WHAT IS EXPECTED: Lines to restate from the data below: from the one containing "Select RF01 - Collaboratori in the menu" to the one containing "Given: Click the 3.6B spot volume axis tag", both included. Give them again exactly, and only them.

ENTRIES SUPPLIED:

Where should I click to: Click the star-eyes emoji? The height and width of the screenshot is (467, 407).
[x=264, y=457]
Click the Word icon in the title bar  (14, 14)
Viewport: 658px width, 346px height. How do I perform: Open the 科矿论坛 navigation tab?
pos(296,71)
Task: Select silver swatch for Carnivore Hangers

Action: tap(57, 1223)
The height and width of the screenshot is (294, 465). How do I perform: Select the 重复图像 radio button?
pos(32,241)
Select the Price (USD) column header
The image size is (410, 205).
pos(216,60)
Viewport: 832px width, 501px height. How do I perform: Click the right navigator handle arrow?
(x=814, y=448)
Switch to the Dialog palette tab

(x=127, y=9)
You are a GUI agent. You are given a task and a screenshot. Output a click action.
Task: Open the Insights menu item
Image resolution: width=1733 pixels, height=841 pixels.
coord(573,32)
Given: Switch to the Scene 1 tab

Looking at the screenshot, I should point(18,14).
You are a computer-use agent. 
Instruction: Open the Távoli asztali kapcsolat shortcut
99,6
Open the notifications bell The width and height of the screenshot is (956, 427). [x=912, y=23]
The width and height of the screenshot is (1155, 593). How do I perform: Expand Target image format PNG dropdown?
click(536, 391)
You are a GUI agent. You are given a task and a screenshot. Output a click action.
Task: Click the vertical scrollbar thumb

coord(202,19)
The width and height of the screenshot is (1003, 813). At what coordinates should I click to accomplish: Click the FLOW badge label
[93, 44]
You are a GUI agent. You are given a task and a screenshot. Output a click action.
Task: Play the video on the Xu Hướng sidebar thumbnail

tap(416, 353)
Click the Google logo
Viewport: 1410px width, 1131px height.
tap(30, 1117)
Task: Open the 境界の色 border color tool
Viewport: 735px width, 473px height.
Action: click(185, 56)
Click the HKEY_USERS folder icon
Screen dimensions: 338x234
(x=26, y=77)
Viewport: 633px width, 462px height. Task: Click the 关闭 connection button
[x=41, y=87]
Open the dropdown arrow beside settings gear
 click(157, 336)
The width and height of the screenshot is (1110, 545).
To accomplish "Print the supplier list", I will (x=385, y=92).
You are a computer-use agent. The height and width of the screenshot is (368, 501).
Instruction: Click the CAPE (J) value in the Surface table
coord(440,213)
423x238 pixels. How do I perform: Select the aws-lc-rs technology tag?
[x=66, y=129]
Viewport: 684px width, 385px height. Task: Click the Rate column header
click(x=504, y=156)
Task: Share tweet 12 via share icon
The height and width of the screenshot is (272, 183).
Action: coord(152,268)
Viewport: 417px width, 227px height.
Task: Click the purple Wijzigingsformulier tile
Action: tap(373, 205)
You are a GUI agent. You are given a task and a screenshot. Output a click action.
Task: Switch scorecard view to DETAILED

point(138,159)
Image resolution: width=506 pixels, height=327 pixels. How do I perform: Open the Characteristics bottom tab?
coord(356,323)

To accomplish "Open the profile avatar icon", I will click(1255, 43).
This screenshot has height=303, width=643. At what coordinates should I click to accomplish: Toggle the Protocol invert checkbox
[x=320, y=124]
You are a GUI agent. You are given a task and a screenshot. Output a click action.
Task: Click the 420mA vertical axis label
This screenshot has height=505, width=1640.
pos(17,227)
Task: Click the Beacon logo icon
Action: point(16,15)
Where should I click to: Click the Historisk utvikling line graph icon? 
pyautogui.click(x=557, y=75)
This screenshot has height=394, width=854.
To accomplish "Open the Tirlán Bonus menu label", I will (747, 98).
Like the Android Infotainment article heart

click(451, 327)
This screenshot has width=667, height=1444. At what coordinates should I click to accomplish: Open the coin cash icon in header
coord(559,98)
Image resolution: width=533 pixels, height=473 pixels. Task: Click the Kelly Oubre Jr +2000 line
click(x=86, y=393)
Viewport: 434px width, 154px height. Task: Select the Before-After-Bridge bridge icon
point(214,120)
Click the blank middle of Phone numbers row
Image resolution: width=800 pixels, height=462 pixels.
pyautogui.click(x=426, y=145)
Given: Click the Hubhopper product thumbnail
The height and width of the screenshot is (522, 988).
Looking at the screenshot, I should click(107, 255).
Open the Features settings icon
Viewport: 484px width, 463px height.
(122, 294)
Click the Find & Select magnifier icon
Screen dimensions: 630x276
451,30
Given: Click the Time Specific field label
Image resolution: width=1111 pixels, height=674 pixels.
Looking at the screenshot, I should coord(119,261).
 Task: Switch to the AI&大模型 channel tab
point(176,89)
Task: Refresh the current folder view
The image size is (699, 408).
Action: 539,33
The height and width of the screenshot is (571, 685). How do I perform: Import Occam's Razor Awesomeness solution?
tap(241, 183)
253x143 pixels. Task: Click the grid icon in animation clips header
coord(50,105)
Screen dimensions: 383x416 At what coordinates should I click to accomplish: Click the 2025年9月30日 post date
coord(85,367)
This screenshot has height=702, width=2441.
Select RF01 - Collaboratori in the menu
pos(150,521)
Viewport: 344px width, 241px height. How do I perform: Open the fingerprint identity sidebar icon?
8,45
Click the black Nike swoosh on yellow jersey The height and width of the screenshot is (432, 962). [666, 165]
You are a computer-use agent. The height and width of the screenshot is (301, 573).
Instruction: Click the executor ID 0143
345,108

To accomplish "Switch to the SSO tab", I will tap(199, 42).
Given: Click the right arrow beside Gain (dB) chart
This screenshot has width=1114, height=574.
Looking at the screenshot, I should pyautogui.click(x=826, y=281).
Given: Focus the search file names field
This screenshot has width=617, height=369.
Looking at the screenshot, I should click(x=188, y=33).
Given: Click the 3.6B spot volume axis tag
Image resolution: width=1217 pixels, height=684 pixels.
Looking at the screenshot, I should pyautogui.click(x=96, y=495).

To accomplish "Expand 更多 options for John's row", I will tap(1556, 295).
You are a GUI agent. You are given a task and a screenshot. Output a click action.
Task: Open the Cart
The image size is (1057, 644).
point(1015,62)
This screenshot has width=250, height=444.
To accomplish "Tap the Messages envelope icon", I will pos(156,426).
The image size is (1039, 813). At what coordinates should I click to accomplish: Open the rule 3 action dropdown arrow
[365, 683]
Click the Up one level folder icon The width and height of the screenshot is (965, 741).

ANSWER TO THE PROBLEM:
Select RF01 - Collaboratori in the menu
pos(150,521)
Viewport: 344px width, 241px height. How do I perform: Open the fingerprint identity sidebar icon?
8,45
Click the black Nike swoosh on yellow jersey The height and width of the screenshot is (432, 962). [666, 165]
You are a computer-use agent. The height and width of the screenshot is (301, 573).
Instruction: Click the executor ID 0143
345,108

To accomplish "Switch to the SSO tab", I will tap(199, 42).
Given: Click the right arrow beside Gain (dB) chart
This screenshot has width=1114, height=574.
Looking at the screenshot, I should pyautogui.click(x=826, y=281).
Given: Focus the search file names field
This screenshot has width=617, height=369.
Looking at the screenshot, I should click(x=188, y=33).
Given: Click the 3.6B spot volume axis tag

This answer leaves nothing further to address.